Dash for Campaign Cash Before 2009 Ends
For many Americans, Dec. 31 might involve party-hopping, watching the ball drop in Times Square or making some short-lived resolutions and promises.
For those who operate in the political world, New Year’s Eve also is an important campaign finance deadline that spawns the kind of urgent-sounding, last-minute solicitations for political donations.
The national party committees and candidates for Congress like to bank as much money as they can by year’s end to project an image of financial strength to political opponents (and to the political reporters and pundits who analyze campaign finance documents).
One such e-mail solicitation came Wednesday from the Democratic Senatorial Campaign Committee, which is only slightly ahead of the National Republican Senatorial Committee in year-to-date fundraising despite having a 60-40 majority.
“There are less than 48 hours left until the DSCC’s crucial midnight Thursday deadline,— Executive Director J.B. Poersch wrote in red, underlined text. “Give $5 or more right now to help preserve our majority and build upon our health care success. Every dollar will make a difference in 2010.—
Sen. Mark Udall (D-Colo.) is going to bat for home-state colleague Michael Bennet (D), who faces a tough 2010 campaign to keep the seat he won by appointment in January.
In a fundraising appeal distributed by Bennet’s campaign, Udall described Bennet as “the partner I need in Washington— and also criticized Bennet’s leading opponent, former Lt.
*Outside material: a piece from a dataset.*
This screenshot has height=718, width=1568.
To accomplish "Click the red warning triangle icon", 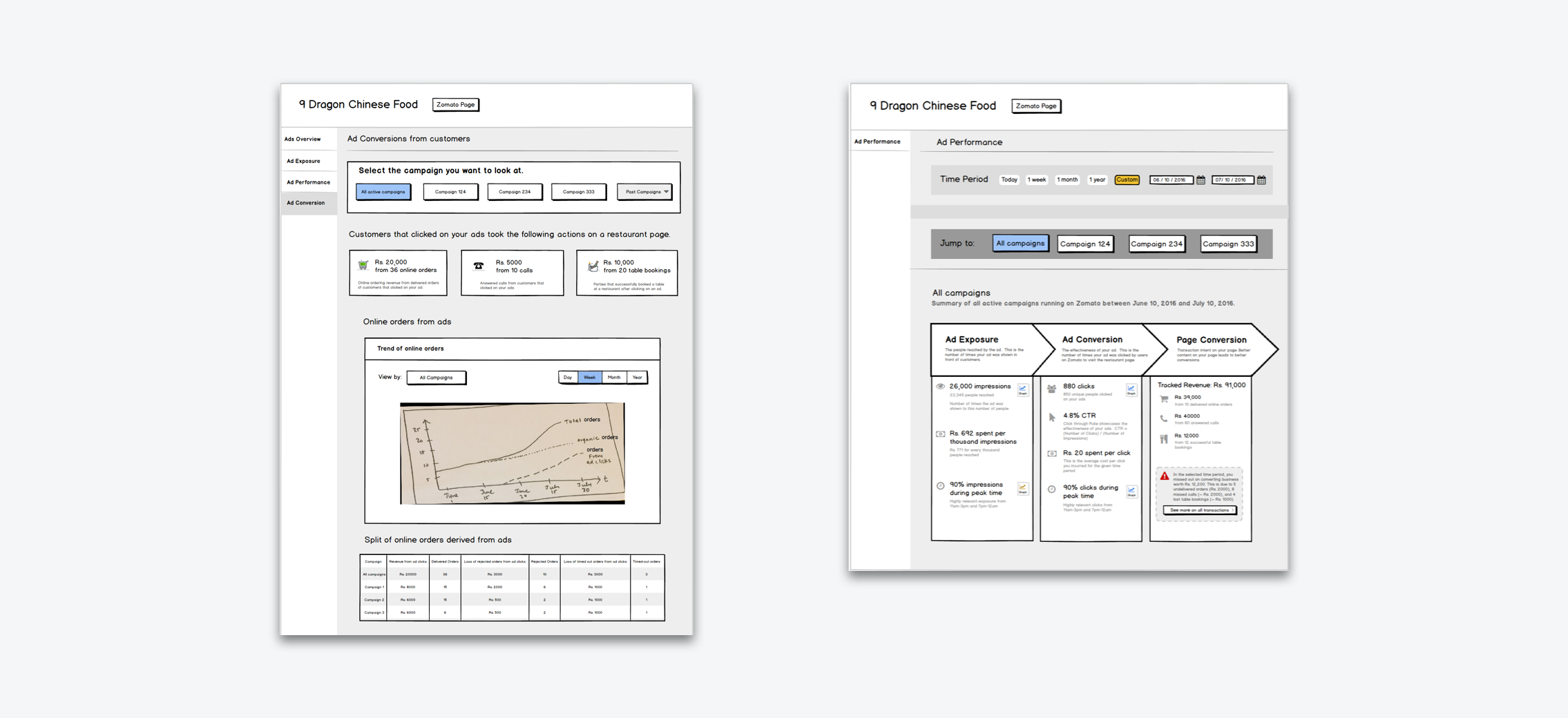I will pyautogui.click(x=1165, y=476).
Gov. Jane Norton (R). Bennet also faces opposition in the Democratic primary from former Colorado Speaker Andrew Romanoff.
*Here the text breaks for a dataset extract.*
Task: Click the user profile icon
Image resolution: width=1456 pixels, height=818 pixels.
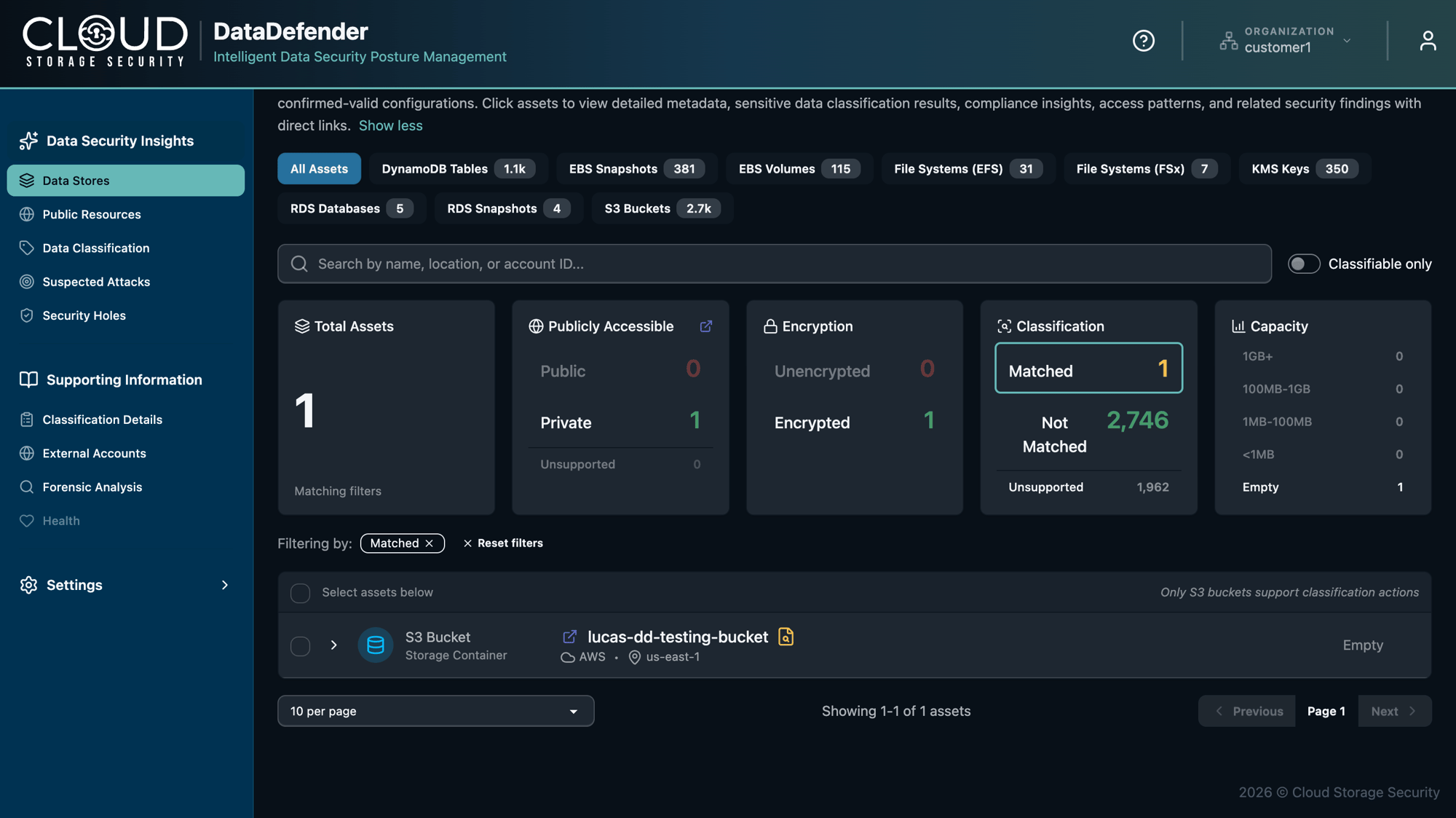Action: point(1428,41)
Sen. John McCain (R-Ariz.), who’s seeking a fifth term, wrote in his own solicitation that “we may not be able to continue and expand our fight for reform if I am not reelected to the U.S. Senate.—
McCain, the losing 2008 Republican presidential nominee, should face meager Democratic opposition in November but could be challenged in the GOP primary by ex-Rep. J.D. Hayworth.
As an inducement to attract contributions, party committees often promise prospective donors that their donations will be matched by Members of Congress.
House Minority Leader John Boehner (R-Ohio) wrote Wednesday on behalf of the National Republican Congressional Committee that “Republican Members of Congress have committed to doubling your impact by matching dollar-for-dollar every contribution before the end of the year.—
The next batch of campaign reports is due Jan. 31. For the national party committees, which file on a monthly basis, the reports will cover receipts and spending for December. Candidates for Congress file quarterly reports, so their finance documents will cover campaign activity for October, November and December.